What needs to be done:
Answer with the exact lines of the following material from the one containing "Instruction: Click the maeberrie_" through the one containing "Task: Enable Auto for Snelle verscherping", both end lines included.

Exercise input:
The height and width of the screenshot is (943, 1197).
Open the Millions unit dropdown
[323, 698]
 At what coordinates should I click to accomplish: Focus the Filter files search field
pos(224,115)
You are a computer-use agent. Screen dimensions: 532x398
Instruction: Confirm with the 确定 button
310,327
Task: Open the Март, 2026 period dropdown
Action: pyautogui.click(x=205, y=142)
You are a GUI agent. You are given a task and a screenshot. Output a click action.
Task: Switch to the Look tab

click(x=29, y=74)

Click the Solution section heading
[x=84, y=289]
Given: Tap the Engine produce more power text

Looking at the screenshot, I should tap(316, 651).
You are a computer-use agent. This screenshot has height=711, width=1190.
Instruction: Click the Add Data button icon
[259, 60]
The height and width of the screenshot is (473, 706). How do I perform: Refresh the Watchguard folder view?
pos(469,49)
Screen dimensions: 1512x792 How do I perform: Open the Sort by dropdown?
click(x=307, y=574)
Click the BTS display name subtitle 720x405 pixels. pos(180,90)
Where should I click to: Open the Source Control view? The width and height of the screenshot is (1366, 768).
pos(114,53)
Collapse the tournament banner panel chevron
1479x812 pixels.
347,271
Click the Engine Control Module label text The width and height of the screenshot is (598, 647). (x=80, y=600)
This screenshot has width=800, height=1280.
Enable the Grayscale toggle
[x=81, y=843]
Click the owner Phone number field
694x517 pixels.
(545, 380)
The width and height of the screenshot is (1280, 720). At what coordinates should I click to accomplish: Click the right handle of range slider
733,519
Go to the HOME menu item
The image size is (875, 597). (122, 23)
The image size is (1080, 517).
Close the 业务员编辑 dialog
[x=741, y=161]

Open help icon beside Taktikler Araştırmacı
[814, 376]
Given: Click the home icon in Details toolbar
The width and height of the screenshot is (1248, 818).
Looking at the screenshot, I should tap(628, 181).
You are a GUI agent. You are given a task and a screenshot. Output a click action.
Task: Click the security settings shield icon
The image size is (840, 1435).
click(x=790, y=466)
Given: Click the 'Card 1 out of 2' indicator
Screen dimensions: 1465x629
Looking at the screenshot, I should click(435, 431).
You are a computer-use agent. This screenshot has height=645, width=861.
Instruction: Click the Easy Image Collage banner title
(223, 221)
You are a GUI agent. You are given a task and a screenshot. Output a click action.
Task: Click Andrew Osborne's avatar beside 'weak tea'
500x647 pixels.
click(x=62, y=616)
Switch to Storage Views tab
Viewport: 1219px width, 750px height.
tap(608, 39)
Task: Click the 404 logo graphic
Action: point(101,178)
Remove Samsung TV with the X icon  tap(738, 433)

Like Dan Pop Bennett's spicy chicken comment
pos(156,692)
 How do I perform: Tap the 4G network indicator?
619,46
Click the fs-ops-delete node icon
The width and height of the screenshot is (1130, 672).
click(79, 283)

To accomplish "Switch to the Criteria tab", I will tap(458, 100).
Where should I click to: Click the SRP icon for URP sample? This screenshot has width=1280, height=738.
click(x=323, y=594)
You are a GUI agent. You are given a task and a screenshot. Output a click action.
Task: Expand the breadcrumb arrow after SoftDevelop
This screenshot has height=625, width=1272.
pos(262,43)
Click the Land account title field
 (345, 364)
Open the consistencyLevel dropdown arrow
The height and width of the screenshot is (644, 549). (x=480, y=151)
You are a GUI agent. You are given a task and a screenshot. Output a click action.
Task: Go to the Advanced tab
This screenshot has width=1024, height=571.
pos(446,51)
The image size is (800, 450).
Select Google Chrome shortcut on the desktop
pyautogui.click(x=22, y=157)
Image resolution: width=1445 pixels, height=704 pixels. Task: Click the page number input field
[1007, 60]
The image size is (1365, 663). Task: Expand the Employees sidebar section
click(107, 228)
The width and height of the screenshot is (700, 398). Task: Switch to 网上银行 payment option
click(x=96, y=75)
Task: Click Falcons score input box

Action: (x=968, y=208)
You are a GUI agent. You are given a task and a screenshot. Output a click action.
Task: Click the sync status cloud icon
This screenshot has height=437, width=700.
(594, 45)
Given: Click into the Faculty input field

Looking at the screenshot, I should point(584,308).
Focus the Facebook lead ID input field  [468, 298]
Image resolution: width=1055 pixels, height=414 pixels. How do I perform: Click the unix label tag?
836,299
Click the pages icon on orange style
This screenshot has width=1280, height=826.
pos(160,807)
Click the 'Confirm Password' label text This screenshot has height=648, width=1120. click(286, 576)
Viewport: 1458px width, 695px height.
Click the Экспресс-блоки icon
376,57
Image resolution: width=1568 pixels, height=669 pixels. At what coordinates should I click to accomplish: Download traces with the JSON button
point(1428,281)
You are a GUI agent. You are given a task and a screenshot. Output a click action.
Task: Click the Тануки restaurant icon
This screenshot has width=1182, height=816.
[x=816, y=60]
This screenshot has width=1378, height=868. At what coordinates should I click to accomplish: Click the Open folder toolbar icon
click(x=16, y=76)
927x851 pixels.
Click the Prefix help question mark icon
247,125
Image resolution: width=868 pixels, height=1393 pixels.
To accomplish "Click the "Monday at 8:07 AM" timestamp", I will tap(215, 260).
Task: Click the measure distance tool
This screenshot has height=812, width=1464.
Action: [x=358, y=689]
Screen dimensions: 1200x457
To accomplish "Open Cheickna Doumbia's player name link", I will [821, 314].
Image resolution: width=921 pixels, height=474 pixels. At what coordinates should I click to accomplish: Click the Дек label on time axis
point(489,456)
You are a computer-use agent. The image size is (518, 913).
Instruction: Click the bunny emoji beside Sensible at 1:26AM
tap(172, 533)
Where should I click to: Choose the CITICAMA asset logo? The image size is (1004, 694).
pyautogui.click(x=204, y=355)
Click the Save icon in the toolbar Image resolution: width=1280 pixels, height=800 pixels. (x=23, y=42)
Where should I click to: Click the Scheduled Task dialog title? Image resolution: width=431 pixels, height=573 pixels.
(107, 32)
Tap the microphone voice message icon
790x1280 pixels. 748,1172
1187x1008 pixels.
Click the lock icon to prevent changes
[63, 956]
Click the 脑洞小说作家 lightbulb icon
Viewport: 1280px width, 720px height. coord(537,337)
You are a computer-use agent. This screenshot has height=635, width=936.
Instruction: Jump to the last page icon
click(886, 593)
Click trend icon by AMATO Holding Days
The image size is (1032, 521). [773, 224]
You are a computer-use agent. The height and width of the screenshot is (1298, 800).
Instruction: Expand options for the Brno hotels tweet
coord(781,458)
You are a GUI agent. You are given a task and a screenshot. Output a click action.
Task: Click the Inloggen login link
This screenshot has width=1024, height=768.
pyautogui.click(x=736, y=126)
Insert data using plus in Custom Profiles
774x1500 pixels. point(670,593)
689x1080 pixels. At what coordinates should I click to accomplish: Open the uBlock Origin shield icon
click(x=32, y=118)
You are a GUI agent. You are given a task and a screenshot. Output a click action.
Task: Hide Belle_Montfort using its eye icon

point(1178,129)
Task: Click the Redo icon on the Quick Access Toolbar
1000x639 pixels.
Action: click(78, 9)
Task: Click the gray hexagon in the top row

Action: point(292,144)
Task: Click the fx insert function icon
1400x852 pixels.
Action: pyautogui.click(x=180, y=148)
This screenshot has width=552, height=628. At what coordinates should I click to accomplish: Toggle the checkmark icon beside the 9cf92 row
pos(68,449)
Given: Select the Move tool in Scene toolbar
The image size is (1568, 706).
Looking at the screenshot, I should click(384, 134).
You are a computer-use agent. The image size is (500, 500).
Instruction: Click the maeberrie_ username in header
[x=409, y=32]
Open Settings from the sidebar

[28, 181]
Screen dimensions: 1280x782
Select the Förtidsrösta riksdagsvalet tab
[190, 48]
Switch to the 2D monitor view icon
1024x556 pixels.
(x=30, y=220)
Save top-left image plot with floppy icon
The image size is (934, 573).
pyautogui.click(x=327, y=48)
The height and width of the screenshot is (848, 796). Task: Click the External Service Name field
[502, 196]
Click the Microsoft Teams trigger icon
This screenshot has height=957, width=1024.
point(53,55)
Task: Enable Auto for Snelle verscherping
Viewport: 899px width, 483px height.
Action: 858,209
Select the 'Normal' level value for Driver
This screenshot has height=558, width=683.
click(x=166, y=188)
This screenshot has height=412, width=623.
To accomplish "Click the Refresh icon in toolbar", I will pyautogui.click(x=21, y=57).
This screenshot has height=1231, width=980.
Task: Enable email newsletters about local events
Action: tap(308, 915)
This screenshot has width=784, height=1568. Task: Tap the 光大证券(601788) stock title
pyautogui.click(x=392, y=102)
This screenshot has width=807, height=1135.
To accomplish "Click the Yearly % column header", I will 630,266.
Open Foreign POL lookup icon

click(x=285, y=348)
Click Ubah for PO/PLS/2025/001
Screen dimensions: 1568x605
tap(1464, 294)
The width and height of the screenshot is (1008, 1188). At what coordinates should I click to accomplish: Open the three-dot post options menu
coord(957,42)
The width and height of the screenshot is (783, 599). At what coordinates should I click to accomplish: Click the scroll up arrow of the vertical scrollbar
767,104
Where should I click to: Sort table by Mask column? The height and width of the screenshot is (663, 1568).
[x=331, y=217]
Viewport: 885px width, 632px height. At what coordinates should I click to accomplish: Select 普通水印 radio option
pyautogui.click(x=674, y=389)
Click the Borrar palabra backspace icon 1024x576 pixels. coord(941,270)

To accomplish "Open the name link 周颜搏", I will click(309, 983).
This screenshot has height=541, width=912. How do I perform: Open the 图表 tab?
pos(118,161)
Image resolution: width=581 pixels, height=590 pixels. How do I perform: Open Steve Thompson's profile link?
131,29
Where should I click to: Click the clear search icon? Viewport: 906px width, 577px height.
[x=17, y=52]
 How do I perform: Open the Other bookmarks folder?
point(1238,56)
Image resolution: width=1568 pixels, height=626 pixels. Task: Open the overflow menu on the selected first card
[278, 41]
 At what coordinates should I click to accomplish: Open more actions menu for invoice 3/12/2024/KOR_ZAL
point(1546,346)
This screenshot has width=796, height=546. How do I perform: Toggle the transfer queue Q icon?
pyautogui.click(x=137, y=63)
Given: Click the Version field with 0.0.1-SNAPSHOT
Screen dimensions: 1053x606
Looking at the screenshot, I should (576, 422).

Task answer:
Instruction: Click the maeberrie_ username in header
[x=409, y=32]
Open Settings from the sidebar

[28, 181]
Screen dimensions: 1280x782
Select the Förtidsrösta riksdagsvalet tab
[190, 48]
Switch to the 2D monitor view icon
1024x556 pixels.
(x=30, y=220)
Save top-left image plot with floppy icon
The image size is (934, 573).
pyautogui.click(x=327, y=48)
The height and width of the screenshot is (848, 796). Task: Click the External Service Name field
[502, 196]
Click the Microsoft Teams trigger icon
This screenshot has height=957, width=1024.
point(53,55)
Task: Enable Auto for Snelle verscherping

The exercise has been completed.